▸ TASK REQUIREMENTS
Reproduce every one of the rows below word for word, leaving each character unchanged.

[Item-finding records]
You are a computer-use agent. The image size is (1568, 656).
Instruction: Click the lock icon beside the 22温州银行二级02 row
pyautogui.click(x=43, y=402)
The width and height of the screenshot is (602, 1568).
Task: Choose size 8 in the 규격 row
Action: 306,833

▸ SOLUTION TO THE EXERCISE
You are a computer-use agent. The image size is (1568, 656).
Instruction: Click the lock icon beside the 22温州银行二级02 row
pyautogui.click(x=43, y=402)
The width and height of the screenshot is (602, 1568).
Task: Choose size 8 in the 규격 row
Action: 306,833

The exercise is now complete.